┌──

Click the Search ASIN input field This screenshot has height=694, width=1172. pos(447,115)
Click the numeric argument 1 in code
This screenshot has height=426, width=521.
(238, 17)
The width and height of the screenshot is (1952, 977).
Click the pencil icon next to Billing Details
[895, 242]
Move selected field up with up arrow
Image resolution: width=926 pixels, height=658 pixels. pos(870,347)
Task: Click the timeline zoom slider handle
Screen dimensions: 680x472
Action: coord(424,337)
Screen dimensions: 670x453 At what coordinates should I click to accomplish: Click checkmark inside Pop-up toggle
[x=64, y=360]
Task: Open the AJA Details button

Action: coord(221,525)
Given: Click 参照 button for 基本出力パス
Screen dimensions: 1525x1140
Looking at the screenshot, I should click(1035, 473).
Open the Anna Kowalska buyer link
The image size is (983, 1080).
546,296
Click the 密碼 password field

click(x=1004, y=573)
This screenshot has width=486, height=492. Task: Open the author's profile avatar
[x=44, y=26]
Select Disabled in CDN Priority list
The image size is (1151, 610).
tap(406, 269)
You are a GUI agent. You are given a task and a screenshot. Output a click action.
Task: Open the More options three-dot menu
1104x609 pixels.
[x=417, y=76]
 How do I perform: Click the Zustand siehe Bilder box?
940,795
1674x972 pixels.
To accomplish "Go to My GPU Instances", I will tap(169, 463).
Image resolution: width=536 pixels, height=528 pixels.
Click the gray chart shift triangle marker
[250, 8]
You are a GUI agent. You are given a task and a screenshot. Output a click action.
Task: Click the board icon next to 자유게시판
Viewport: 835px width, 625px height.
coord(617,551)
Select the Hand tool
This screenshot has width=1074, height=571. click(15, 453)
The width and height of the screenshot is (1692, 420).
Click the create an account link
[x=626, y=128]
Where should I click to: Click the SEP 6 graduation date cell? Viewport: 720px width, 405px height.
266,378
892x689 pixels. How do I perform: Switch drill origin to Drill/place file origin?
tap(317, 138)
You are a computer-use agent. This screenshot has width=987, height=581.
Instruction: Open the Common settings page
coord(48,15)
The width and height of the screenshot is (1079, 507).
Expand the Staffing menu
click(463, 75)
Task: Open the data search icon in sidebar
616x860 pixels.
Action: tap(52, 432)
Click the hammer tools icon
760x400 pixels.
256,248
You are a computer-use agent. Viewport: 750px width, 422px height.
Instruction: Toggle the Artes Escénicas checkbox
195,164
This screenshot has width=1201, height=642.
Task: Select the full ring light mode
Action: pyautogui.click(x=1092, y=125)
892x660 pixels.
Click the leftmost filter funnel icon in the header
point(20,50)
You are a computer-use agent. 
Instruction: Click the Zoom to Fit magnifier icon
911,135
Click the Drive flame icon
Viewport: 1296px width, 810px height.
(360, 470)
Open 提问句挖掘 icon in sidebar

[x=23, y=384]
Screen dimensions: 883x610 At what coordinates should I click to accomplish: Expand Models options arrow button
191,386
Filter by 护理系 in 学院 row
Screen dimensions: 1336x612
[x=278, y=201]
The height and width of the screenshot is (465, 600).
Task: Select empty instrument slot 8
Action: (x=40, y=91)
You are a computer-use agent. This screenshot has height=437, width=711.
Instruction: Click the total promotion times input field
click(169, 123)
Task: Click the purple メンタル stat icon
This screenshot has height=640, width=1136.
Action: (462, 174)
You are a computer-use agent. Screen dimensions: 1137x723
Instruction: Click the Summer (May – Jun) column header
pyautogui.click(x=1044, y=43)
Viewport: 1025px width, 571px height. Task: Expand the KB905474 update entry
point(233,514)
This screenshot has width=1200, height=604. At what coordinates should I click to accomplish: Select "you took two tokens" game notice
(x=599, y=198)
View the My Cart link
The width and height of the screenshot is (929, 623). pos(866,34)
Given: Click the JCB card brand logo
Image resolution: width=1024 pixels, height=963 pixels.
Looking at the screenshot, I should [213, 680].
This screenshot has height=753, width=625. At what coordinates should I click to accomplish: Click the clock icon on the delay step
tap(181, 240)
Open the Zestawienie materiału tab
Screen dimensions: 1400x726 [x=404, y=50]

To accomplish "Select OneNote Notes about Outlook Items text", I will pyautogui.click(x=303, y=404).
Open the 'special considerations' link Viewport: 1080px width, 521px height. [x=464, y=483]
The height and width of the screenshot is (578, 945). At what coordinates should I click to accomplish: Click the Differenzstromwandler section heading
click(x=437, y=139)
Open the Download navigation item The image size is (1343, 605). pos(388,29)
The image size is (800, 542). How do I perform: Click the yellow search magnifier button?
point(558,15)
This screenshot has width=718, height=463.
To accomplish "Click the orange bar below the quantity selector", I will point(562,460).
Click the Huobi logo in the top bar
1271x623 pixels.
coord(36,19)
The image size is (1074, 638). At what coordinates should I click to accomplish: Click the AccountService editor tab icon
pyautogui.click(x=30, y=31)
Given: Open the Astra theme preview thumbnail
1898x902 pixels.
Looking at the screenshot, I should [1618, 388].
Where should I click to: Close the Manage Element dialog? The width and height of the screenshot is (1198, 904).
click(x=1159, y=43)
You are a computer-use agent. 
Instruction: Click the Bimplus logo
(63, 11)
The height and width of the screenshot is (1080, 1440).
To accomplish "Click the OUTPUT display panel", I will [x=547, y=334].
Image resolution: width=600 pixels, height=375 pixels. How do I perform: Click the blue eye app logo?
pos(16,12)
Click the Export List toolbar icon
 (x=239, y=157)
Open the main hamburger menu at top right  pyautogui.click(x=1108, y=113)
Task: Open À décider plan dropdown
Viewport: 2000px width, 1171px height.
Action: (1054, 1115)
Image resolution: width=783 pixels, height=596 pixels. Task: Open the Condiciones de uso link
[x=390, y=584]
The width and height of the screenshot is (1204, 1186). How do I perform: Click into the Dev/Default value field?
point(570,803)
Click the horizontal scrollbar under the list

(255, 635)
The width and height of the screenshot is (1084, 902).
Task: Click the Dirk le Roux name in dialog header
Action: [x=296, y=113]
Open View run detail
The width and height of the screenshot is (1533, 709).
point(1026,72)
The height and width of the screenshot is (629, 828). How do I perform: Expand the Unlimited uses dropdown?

└──

### BRIEF
Copy all of the data above, character for character.

### TASK ANSWER
Click the Search ASIN input field This screenshot has height=694, width=1172. pos(447,115)
Click the numeric argument 1 in code
This screenshot has height=426, width=521.
(238, 17)
The width and height of the screenshot is (1952, 977).
Click the pencil icon next to Billing Details
[895, 242]
Move selected field up with up arrow
Image resolution: width=926 pixels, height=658 pixels. pos(870,347)
Task: Click the timeline zoom slider handle
Screen dimensions: 680x472
Action: coord(424,337)
Screen dimensions: 670x453 At what coordinates should I click to accomplish: Click checkmark inside Pop-up toggle
[x=64, y=360]
Task: Open the AJA Details button

Action: coord(221,525)
Given: Click 参照 button for 基本出力パス
Screen dimensions: 1525x1140
Looking at the screenshot, I should click(1035, 473).
Open the Anna Kowalska buyer link
The image size is (983, 1080).
546,296
Click the 密碼 password field

click(x=1004, y=573)
This screenshot has width=486, height=492. Task: Open the author's profile avatar
[x=44, y=26]
Select Disabled in CDN Priority list
The image size is (1151, 610).
tap(406, 269)
You are a GUI agent. You are given a task and a screenshot. Output a click action.
Task: Open the More options three-dot menu
1104x609 pixels.
[x=417, y=76]
 How do I perform: Click the Zustand siehe Bilder box?
940,795
1674x972 pixels.
To accomplish "Go to My GPU Instances", I will tap(169, 463).
Image resolution: width=536 pixels, height=528 pixels.
Click the gray chart shift triangle marker
[250, 8]
You are a GUI agent. You are given a task and a screenshot. Output a click action.
Task: Click the board icon next to 자유게시판
Viewport: 835px width, 625px height.
coord(617,551)
Select the Hand tool
This screenshot has width=1074, height=571. click(15, 453)
The width and height of the screenshot is (1692, 420).
Click the create an account link
[x=626, y=128]
Where should I click to: Click the SEP 6 graduation date cell? Viewport: 720px width, 405px height.
266,378
892x689 pixels. How do I perform: Switch drill origin to Drill/place file origin?
tap(317, 138)
You are a computer-use agent. This screenshot has width=987, height=581.
Instruction: Open the Common settings page
coord(48,15)
The width and height of the screenshot is (1079, 507).
Expand the Staffing menu
click(463, 75)
Task: Open the data search icon in sidebar
616x860 pixels.
Action: tap(52, 432)
Click the hammer tools icon
760x400 pixels.
256,248
You are a computer-use agent. Viewport: 750px width, 422px height.
Instruction: Toggle the Artes Escénicas checkbox
195,164
This screenshot has width=1201, height=642.
Task: Select the full ring light mode
Action: pyautogui.click(x=1092, y=125)
892x660 pixels.
Click the leftmost filter funnel icon in the header
point(20,50)
You are a computer-use agent. 
Instruction: Click the Zoom to Fit magnifier icon
911,135
Click the Drive flame icon
Viewport: 1296px width, 810px height.
(360, 470)
Open 提问句挖掘 icon in sidebar

[x=23, y=384]
Screen dimensions: 883x610 At what coordinates should I click to accomplish: Expand Models options arrow button
191,386
Filter by 护理系 in 学院 row
Screen dimensions: 1336x612
[x=278, y=201]
The height and width of the screenshot is (465, 600).
Task: Select empty instrument slot 8
Action: (x=40, y=91)
You are a computer-use agent. This screenshot has height=437, width=711.
Instruction: Click the total promotion times input field
click(169, 123)
Task: Click the purple メンタル stat icon
This screenshot has height=640, width=1136.
Action: (462, 174)
You are a computer-use agent. Screen dimensions: 1137x723
Instruction: Click the Summer (May – Jun) column header
pyautogui.click(x=1044, y=43)
Viewport: 1025px width, 571px height. Task: Expand the KB905474 update entry
point(233,514)
This screenshot has width=1200, height=604. At what coordinates should I click to accomplish: Select "you took two tokens" game notice
(x=599, y=198)
View the My Cart link
The width and height of the screenshot is (929, 623). pos(866,34)
Given: Click the JCB card brand logo
Image resolution: width=1024 pixels, height=963 pixels.
Looking at the screenshot, I should [213, 680].
This screenshot has height=753, width=625. At what coordinates should I click to accomplish: Click the clock icon on the delay step
tap(181, 240)
Open the Zestawienie materiału tab
Screen dimensions: 1400x726 [x=404, y=50]

To accomplish "Select OneNote Notes about Outlook Items text", I will pyautogui.click(x=303, y=404).
Open the 'special considerations' link Viewport: 1080px width, 521px height. [x=464, y=483]
The height and width of the screenshot is (578, 945). At what coordinates should I click to accomplish: Click the Differenzstromwandler section heading
click(x=437, y=139)
Open the Download navigation item The image size is (1343, 605). pos(388,29)
The image size is (800, 542). How do I perform: Click the yellow search magnifier button?
point(558,15)
This screenshot has width=718, height=463.
To accomplish "Click the orange bar below the quantity selector", I will point(562,460).
Click the Huobi logo in the top bar
1271x623 pixels.
coord(36,19)
The image size is (1074, 638). At what coordinates should I click to accomplish: Click the AccountService editor tab icon
pyautogui.click(x=30, y=31)
Given: Open the Astra theme preview thumbnail
1898x902 pixels.
Looking at the screenshot, I should [1618, 388].
Where should I click to: Close the Manage Element dialog? The width and height of the screenshot is (1198, 904).
click(x=1159, y=43)
You are a computer-use agent. 
Instruction: Click the Bimplus logo
(63, 11)
The height and width of the screenshot is (1080, 1440).
To accomplish "Click the OUTPUT display panel", I will [x=547, y=334].
Image resolution: width=600 pixels, height=375 pixels. How do I perform: Click the blue eye app logo?
pos(16,12)
Click the Export List toolbar icon
 (x=239, y=157)
Open the main hamburger menu at top right  pyautogui.click(x=1108, y=113)
Task: Open À décider plan dropdown
Viewport: 2000px width, 1171px height.
Action: (1054, 1115)
Image resolution: width=783 pixels, height=596 pixels. Task: Open the Condiciones de uso link
[x=390, y=584]
The width and height of the screenshot is (1204, 1186). How do I perform: Click into the Dev/Default value field?
point(570,803)
Click the horizontal scrollbar under the list

(255, 635)
The width and height of the screenshot is (1084, 902).
Task: Click the Dirk le Roux name in dialog header
Action: [x=296, y=113]
Open View run detail
The width and height of the screenshot is (1533, 709).
point(1026,72)
The height and width of the screenshot is (629, 828). How do I perform: Expand the Unlimited uses dropdown?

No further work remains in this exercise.